In a musty basement hall of an unassuming building nestled among modern high-rises in the heart of Tel Aviv, a few hundred spectators are kindly requested to turn off their cellphones. What makes the typical scene surreal is that they are asked to do so in Yiddish — the playful, lyrical language of Diaspora European Jews.
In its first performance in Israel, a Grammy-nominated concert had arrived to play the lost songs of lost Jews in a nearly lost language. More than 70 years after the purged poems of Holocaust survivors, victims and Jewish Red Army soldiers were first composed and curated, a Canadian historian has brought back to life works thought to be long gone.
The result is "Yiddish Glory," a collection of songs describing the harrowing World War II experience of Soviet Jews. Even amid the horrors of the Holocaust, Jewish musicians created a vibrant cultural life in camps and ghettos, with the arts providing a refuge, a sense of meaning and even a form of resistance.
"The last thing a lot of Yiddish speaking people did was to write a song," said Anna Shternshis, the University of Toronto professor behind the project. "Before Yiddish was killed, it was sung."
Yiddish is a lot more vibrant than most people realize.
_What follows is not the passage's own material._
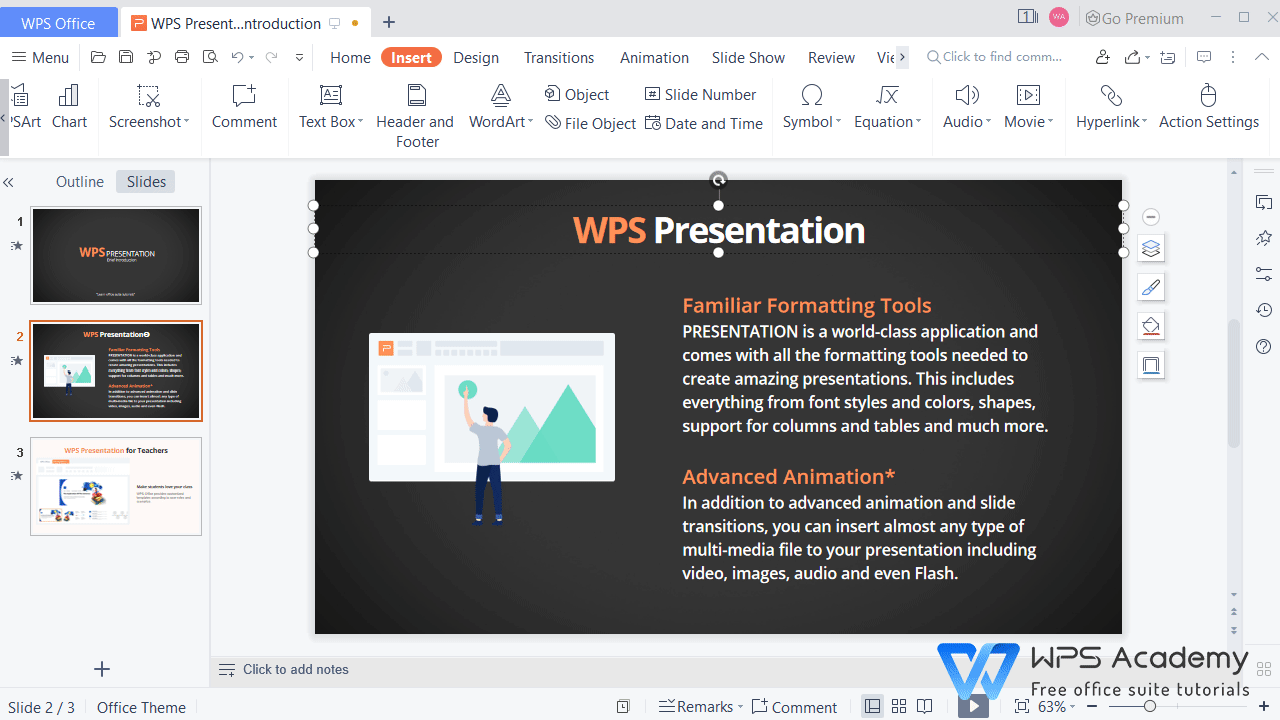
Task: Switch to the Design ribbon tab
Action: click(476, 57)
I'm not only talking about the popularity of the Yiddish language "Fiddler on the Roof" in New York. I'm not talking about the huge international hit, Shtisel.
In the chareidi communities of Israel, New York and elsewhere, Yiddish is still the dominant everyday language of hundreds of thousands of Jews.
Here is the latest cover of Kindlein, a weekly Yiddish magazine for children, which includes comics, stories, and puzzles.
The publishing house Kinder Shpiel has hundreds of Yiddish books for children and teens - here are some of their novels for young adults:
Children's books aren't nostalgia-driven. These children's publications, as well as many Yiddish language magazines, newspapers and books for adults, exist because there is a real demand for them from the chareidi community.
It is true that chareidim are insular, but that is not an excuse for reporters or scholars to ignore their existence. Nostalgia for the shtetl will not keep Yiddish alive - it is being kept alive by real Jews who speak the language every day, in shops and in parks and at work.
These are Jews that for some reason the larger Jewish community doesn't want to think about.